Chaincode is also called smart contract, which is the service logic of interaction between parties in a blockchain network. A chaincode encapsulates service transaction data into code, which runs in a Docker container. Currently, HUAWEI CLOUD BCS supports only Golang for programming.
Each chaincode is a Golang file. After creating such a file, you can perform operations such as function development. For more information about chaincode development, see Chaincode Tutorials of Hyperledger Fabric.
- Import package shim into your chaincode.
Package shim provides APIs to enable your chaincode to interact with the underlying blockchain network to access status variables, transaction contexts, invoker certificates and attributes, and perform other operations such as invoking other chaincodes.
The following figure shows an example of package shim.
- Compile the main function.
All Golang programs start with the main function, which is used to start a chaincode. When a chaincode instance is deployed on a peer, the main function is executed.
The following figure shows an example of the main function.
- Implement the init method.
The init method is called when a chaincode is deployed on a blockchain network for the first time and is executed by each peer where instances of this chaincode are deployed. This method can be used for all initialization, boot, or configuration tasks.
The following figure shows an example of the init method.
- Implement the invoke method.
The invoke method is invoked if the status of a blockchain is to be changed. All creation, update, and deletion operations must be encapsulated in the invoke method. This method changes the blockchain status. Therefore, the Fabric code of a blockchain automatically creates a transaction context for this method to be executed. Each invocation of this method is recorded as a transaction in a block.
The following figure shows an example of the invoke method.
The following chaincode is taken as an example, which is used to open an interbank category II account supported by blockchain-based identity sharing.
A customer has submitted identity information (the name, ID card number, bank account name, and mobile number) to open a category I account of bank A. Bank A stores the information in a blockchain. Then, the customer applies for a category II account of bank B. Since the two banks reside in the same blockchain network, bank B only needs to query the identity chain to open the account, and the customer does not need to provide the identity information again.
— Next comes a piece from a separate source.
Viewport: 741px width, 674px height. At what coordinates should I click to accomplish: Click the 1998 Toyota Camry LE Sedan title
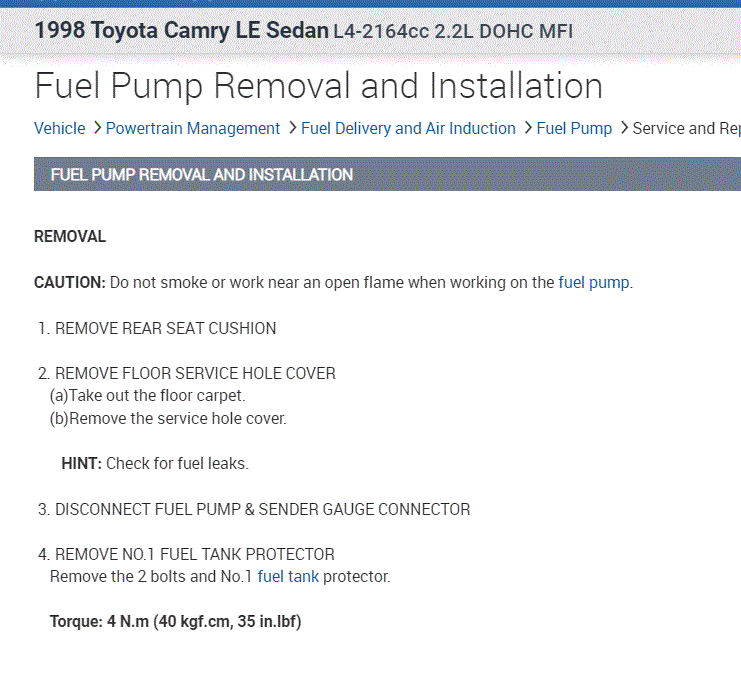(181, 30)
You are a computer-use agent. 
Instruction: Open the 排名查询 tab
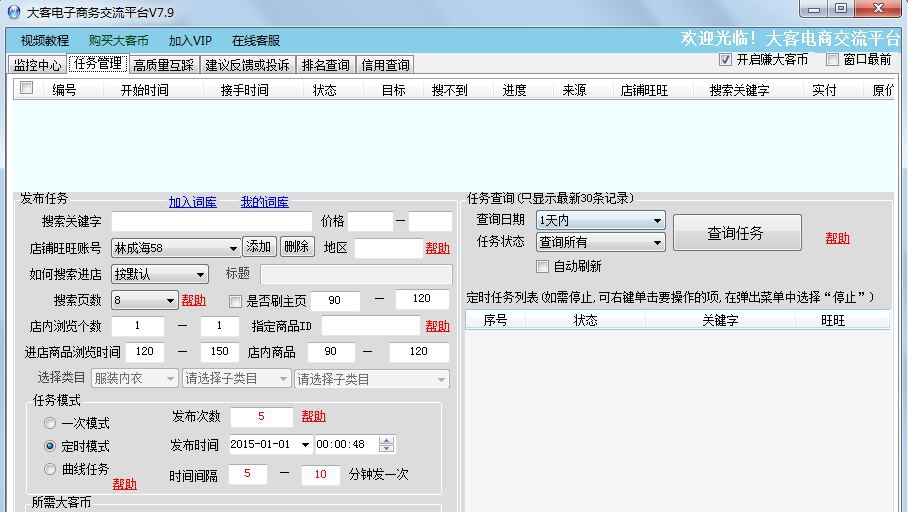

The procedure for invoking the application and chaincode is as follows:
Bank B uses the bank login mode to log in to the blockchain system (for interbank account opening) and import all the customer data of bank A (identity information of the category I account, that is, the name, ID card number, bank account name, and mobile number) on the frontend console. The backend interface FeedAccountInfo is invoked. After parameters pass verification, the Fabric SDK is used to call the chaincode API invoke and obtain the function name creditAccountInfo and customer parameters. The chaincode function creditAccountInfo is then executed, and the hash algorithm is used to encrypt non-sharing information. After that, the customer data is stored in a block.
The customer uses the customer login mode to log in to the blockchain system and enters parameter values on the frontend console to apply for a category II account of bank B. The backend API CreateType2Account is invoked. After parameters pass verification, the Fabric SDK is used to call the chaincode API invoke, obtain the function name authAccount and account parameters, execute the chaincode function authAccount, generate a hash based on the identity information, query the identity chain, and send an SMS confirmation code (this step is skipped in the example) to open the account.
- Scenario Analysis
This scenario involves the following tasks:
(1) Customer information verification: The initial verification of the bank is completed off the chain by a banking app.
(2) Creation of a category I account: The customer information is stored in the blockchain.
(3) Checking whether the customer already has a category I account of another bank based on the customer information
(4) Creation of a category II account based on the verification result
Whether the category II account needs to be stored in the chaincode mainly depends on the necessity of consensus on the account data among multiple parties. In this example, the category II account exists only in bank B and is not stored in the blockchain. Therefore, tasks (2) and (3) can be performed by the chaincode, and the other tasks are implemented by an app.